◆ Aim of the exercise ◆
Copy out the records below, putting "listed word" wherever "given word" occurs and leaving every other character untouched.

◆ Supplied material ◆
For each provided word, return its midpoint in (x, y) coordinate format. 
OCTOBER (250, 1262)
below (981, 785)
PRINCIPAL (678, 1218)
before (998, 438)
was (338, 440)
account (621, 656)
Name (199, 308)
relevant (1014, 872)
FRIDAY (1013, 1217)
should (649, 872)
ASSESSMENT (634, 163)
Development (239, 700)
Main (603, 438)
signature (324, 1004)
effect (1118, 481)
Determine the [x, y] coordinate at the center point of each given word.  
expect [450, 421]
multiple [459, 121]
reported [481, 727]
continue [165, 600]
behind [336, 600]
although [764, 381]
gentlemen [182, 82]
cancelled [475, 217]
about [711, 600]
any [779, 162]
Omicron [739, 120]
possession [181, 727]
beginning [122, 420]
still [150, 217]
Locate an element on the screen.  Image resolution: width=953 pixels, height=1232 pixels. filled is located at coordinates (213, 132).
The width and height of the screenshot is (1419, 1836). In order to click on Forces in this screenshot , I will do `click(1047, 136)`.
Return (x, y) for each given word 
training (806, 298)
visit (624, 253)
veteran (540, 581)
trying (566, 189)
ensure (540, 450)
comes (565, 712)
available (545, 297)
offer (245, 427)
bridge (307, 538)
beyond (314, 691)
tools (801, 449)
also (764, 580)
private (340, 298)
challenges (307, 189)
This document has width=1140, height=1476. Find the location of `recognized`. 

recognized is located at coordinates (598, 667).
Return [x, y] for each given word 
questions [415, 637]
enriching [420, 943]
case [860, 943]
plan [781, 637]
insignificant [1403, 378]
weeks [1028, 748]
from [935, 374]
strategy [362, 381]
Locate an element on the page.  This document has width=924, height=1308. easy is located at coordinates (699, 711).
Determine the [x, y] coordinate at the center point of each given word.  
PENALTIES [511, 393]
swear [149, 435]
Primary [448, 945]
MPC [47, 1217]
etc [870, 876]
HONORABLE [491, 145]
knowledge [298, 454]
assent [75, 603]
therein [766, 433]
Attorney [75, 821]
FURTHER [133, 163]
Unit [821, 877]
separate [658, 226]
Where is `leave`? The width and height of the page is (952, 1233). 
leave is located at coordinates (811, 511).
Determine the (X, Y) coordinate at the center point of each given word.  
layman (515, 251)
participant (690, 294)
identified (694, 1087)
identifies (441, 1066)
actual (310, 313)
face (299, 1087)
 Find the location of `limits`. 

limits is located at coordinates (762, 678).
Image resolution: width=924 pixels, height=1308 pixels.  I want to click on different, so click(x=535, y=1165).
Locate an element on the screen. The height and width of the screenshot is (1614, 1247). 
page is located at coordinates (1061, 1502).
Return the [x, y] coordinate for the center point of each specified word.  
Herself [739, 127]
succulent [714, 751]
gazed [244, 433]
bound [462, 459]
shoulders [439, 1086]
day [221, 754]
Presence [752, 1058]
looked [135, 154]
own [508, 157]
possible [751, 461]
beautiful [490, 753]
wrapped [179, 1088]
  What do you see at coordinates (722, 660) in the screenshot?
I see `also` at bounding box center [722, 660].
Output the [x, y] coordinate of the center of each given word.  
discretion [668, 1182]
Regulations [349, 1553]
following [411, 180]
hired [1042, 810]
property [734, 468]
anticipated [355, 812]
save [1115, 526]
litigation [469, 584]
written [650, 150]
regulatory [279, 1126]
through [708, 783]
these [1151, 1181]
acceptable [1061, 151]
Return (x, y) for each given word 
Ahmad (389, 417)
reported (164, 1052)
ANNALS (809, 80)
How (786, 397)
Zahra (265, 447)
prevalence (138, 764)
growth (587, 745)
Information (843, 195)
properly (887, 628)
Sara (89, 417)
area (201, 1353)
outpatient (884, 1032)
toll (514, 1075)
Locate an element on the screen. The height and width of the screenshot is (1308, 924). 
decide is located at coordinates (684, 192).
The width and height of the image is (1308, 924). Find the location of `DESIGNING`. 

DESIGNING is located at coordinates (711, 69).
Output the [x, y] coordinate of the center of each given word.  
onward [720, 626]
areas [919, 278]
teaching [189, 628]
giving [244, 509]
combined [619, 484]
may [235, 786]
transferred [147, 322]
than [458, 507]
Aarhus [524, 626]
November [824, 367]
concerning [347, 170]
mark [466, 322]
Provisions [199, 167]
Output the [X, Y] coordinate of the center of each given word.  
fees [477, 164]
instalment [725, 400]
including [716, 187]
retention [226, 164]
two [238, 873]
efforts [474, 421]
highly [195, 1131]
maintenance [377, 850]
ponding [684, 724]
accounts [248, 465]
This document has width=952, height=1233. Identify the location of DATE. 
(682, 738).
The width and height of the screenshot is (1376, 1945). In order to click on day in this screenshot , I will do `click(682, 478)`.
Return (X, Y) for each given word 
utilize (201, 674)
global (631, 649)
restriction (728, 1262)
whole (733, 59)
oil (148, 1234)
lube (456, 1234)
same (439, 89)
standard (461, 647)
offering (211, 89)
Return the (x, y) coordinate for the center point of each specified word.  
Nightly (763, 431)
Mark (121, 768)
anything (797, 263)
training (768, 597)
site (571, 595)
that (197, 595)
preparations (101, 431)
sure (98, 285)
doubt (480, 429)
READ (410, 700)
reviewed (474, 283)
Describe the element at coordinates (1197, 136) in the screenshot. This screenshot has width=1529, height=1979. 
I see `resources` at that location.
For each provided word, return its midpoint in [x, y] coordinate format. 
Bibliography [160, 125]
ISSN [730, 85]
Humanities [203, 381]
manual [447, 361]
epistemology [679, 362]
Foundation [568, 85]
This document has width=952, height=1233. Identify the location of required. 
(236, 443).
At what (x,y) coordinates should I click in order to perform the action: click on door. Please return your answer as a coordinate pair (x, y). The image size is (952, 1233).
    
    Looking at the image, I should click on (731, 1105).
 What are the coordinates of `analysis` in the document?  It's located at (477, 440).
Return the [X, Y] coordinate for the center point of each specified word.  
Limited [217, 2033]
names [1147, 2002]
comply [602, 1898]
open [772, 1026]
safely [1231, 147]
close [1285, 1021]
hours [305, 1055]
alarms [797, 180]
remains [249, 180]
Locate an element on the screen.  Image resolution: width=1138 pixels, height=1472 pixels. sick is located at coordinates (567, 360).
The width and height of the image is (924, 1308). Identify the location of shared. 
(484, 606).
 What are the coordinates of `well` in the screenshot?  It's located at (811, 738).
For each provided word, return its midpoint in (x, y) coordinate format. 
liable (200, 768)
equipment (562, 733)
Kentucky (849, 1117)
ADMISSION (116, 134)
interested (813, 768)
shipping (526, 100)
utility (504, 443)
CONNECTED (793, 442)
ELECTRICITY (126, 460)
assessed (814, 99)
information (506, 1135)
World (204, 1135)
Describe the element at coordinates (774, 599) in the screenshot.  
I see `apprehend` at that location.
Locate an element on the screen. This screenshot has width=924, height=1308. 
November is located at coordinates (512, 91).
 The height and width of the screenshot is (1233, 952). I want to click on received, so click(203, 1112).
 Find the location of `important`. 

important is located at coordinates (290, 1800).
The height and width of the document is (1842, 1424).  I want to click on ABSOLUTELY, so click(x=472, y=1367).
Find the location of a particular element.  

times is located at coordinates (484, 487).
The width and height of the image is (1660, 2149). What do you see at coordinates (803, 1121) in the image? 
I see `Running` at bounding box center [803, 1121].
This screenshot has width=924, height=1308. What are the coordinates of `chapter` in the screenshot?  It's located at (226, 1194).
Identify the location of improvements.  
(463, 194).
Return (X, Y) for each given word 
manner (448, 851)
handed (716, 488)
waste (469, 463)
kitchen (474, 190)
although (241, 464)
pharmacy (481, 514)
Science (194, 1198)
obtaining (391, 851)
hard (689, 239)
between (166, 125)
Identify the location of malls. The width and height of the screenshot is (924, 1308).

◆ Full response ◆
For each provided word, return its midpoint in (x, y) coordinate format. 
OCTOBER (250, 1262)
below (981, 785)
PRINCIPAL (678, 1218)
before (998, 438)
was (338, 440)
account (621, 656)
Name (199, 308)
relevant (1014, 872)
FRIDAY (1013, 1217)
should (649, 872)
ASSESSMENT (634, 163)
Development (239, 700)
Main (603, 438)
signature (324, 1004)
effect (1118, 481)
Determine the [x, y] coordinate at the center point of each listed word.  
expect [450, 421]
multiple [459, 121]
reported [481, 727]
continue [165, 600]
behind [336, 600]
although [764, 381]
gentlemen [182, 82]
cancelled [475, 217]
about [711, 600]
any [779, 162]
Omicron [739, 120]
possession [181, 727]
beginning [122, 420]
still [150, 217]
Locate an element on the screen.  Image resolution: width=953 pixels, height=1232 pixels. filled is located at coordinates (213, 132).
The width and height of the screenshot is (1419, 1836). In order to click on Forces in this screenshot , I will do `click(1047, 136)`.
Return (x, y) for each listed word 
training (806, 298)
visit (624, 253)
veteran (540, 581)
trying (566, 189)
ensure (540, 450)
comes (565, 712)
available (545, 297)
offer (245, 427)
bridge (307, 538)
beyond (314, 691)
tools (801, 449)
also (764, 580)
private (340, 298)
challenges (307, 189)
This document has width=1140, height=1476. Find the location of `recognized`. 

recognized is located at coordinates (598, 667).
Return [x, y] for each listed word 
questions [415, 637]
enriching [420, 943]
case [860, 943]
plan [781, 637]
insignificant [1403, 378]
weeks [1028, 748]
from [935, 374]
strategy [362, 381]
Locate an element on the page.  This document has width=924, height=1308. easy is located at coordinates (699, 711).
Determine the [x, y] coordinate at the center point of each listed word.  
PENALTIES [511, 393]
swear [149, 435]
Primary [448, 945]
MPC [47, 1217]
etc [870, 876]
HONORABLE [491, 145]
knowledge [298, 454]
assent [75, 603]
therein [766, 433]
Attorney [75, 821]
FURTHER [133, 163]
Unit [821, 877]
separate [658, 226]
Where is `leave`? The width and height of the page is (952, 1233). 
leave is located at coordinates (811, 511).
Determine the (X, Y) coordinate at the center point of each listed word.  
layman (515, 251)
participant (690, 294)
identified (694, 1087)
identifies (441, 1066)
actual (310, 313)
face (299, 1087)
 Find the location of `limits`. 

limits is located at coordinates (762, 678).
Image resolution: width=924 pixels, height=1308 pixels.  I want to click on different, so click(x=535, y=1165).
Locate an element on the screen. The height and width of the screenshot is (1614, 1247). 
page is located at coordinates (1061, 1502).
Return the [x, y] coordinate for the center point of each specified word.  
Herself [739, 127]
succulent [714, 751]
gazed [244, 433]
bound [462, 459]
shoulders [439, 1086]
day [221, 754]
Presence [752, 1058]
looked [135, 154]
own [508, 157]
possible [751, 461]
beautiful [490, 753]
wrapped [179, 1088]
  What do you see at coordinates (722, 660) in the screenshot?
I see `also` at bounding box center [722, 660].
Output the [x, y] coordinate of the center of each listed word.  
discretion [668, 1182]
Regulations [349, 1553]
following [411, 180]
hired [1042, 810]
property [734, 468]
anticipated [355, 812]
save [1115, 526]
litigation [469, 584]
written [650, 150]
regulatory [279, 1126]
through [708, 783]
these [1151, 1181]
acceptable [1061, 151]
Return (x, y) for each listed word 
Ahmad (389, 417)
reported (164, 1052)
ANNALS (809, 80)
How (786, 397)
Zahra (265, 447)
prevalence (138, 764)
growth (587, 745)
Information (843, 195)
properly (887, 628)
Sara (89, 417)
area (201, 1353)
outpatient (884, 1032)
toll (514, 1075)
Locate an element on the screen. The height and width of the screenshot is (1308, 924). 
decide is located at coordinates (684, 192).
The width and height of the image is (1308, 924). Find the location of `DESIGNING`. 

DESIGNING is located at coordinates (711, 69).
Output the [x, y] coordinate of the center of each listed word.  
onward [720, 626]
areas [919, 278]
teaching [189, 628]
giving [244, 509]
combined [619, 484]
may [235, 786]
transferred [147, 322]
than [458, 507]
Aarhus [524, 626]
November [824, 367]
concerning [347, 170]
mark [466, 322]
Provisions [199, 167]
Output the [X, Y] coordinate of the center of each listed word.  
fees [477, 164]
instalment [725, 400]
including [716, 187]
retention [226, 164]
two [238, 873]
efforts [474, 421]
highly [195, 1131]
maintenance [377, 850]
ponding [684, 724]
accounts [248, 465]
This document has width=952, height=1233. Identify the location of DATE. 
(682, 738).
The width and height of the screenshot is (1376, 1945). In order to click on day in this screenshot , I will do `click(682, 478)`.
Return (X, Y) for each listed word 
utilize (201, 674)
global (631, 649)
restriction (728, 1262)
whole (733, 59)
oil (148, 1234)
lube (456, 1234)
same (439, 89)
standard (461, 647)
offering (211, 89)
Return the (x, y) coordinate for the center point of each specified word.  
Nightly (763, 431)
Mark (121, 768)
anything (797, 263)
training (768, 597)
site (571, 595)
that (197, 595)
preparations (101, 431)
sure (98, 285)
doubt (480, 429)
READ (410, 700)
reviewed (474, 283)
Describe the element at coordinates (1197, 136) in the screenshot. This screenshot has width=1529, height=1979. 
I see `resources` at that location.
For each provided word, return its midpoint in [x, y] coordinate format. 
Bibliography [160, 125]
ISSN [730, 85]
Humanities [203, 381]
manual [447, 361]
epistemology [679, 362]
Foundation [568, 85]
This document has width=952, height=1233. Identify the location of required. 
(236, 443).
At what (x,y) coordinates should I click in order to perform the action: click on door. Please return your answer as a coordinate pair (x, y). The image size is (952, 1233).
    
    Looking at the image, I should click on (731, 1105).
 What are the coordinates of `analysis` in the document?  It's located at (477, 440).
Return the [X, Y] coordinate for the center point of each specified word.  
Limited [217, 2033]
names [1147, 2002]
comply [602, 1898]
open [772, 1026]
safely [1231, 147]
close [1285, 1021]
hours [305, 1055]
alarms [797, 180]
remains [249, 180]
Locate an element on the screen.  Image resolution: width=1138 pixels, height=1472 pixels. sick is located at coordinates (567, 360).
The width and height of the image is (924, 1308). Identify the location of shared. 
(484, 606).
 What are the coordinates of `well` in the screenshot?  It's located at (811, 738).
For each provided word, return its midpoint in (x, y) coordinate format. 
liable (200, 768)
equipment (562, 733)
Kentucky (849, 1117)
ADMISSION (116, 134)
interested (813, 768)
shipping (526, 100)
utility (504, 443)
CONNECTED (793, 442)
ELECTRICITY (126, 460)
assessed (814, 99)
information (506, 1135)
World (204, 1135)
Describe the element at coordinates (774, 599) in the screenshot.  
I see `apprehend` at that location.
Locate an element on the screen. This screenshot has width=924, height=1308. 
November is located at coordinates (512, 91).
 The height and width of the screenshot is (1233, 952). I want to click on received, so click(203, 1112).
 Find the location of `important`. 

important is located at coordinates (290, 1800).
The height and width of the document is (1842, 1424).  I want to click on ABSOLUTELY, so click(x=472, y=1367).
Find the location of a particular element.  

times is located at coordinates (484, 487).
The width and height of the image is (1660, 2149). What do you see at coordinates (803, 1121) in the image? 
I see `Running` at bounding box center [803, 1121].
This screenshot has width=924, height=1308. What are the coordinates of `chapter` in the screenshot?  It's located at (226, 1194).
Identify the location of improvements.  
(463, 194).
Return (X, Y) for each listed word 
manner (448, 851)
handed (716, 488)
waste (469, 463)
kitchen (474, 190)
although (241, 464)
pharmacy (481, 514)
Science (194, 1198)
obtaining (391, 851)
hard (689, 239)
between (166, 125)
Identify the location of malls. The width and height of the screenshot is (924, 1308).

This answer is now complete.